▸ Supplied records:

........

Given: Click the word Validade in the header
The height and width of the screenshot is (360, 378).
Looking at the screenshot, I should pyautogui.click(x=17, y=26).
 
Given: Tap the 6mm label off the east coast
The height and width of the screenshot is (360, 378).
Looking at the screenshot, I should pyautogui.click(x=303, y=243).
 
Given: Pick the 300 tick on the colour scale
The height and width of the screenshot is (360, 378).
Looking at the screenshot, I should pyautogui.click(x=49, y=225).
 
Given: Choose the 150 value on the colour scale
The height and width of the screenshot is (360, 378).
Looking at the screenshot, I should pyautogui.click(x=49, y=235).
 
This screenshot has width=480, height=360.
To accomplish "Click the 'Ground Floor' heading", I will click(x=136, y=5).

........

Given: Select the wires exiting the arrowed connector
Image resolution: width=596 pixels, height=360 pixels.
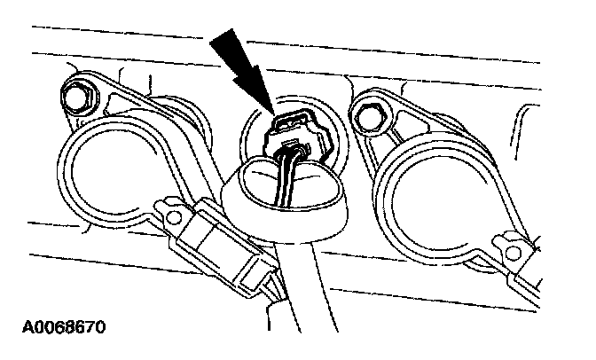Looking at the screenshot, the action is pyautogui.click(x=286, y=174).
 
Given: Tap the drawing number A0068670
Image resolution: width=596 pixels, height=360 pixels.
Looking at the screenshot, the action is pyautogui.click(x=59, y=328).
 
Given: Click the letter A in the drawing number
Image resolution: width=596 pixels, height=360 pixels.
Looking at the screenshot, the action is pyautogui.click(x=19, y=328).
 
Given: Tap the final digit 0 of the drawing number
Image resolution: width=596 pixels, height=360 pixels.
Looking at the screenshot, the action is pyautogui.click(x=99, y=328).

........

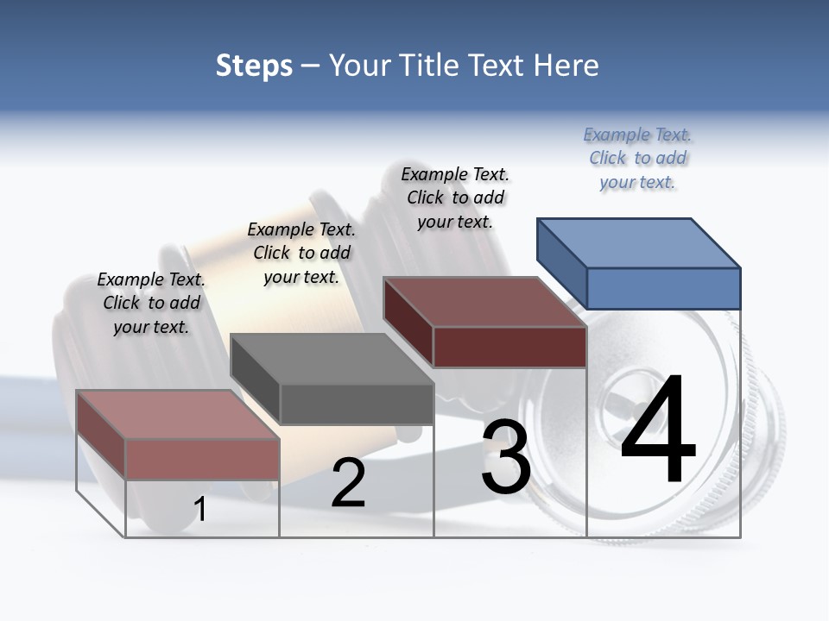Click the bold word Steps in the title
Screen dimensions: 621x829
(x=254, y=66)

........

▸ What is asked: List every line above that contains the word "drawing".

▸ Problem solution:
Given: Tap the drawing number A0068670
Given: Click the letter A in the drawing number
Given: Tap the final digit 0 of the drawing number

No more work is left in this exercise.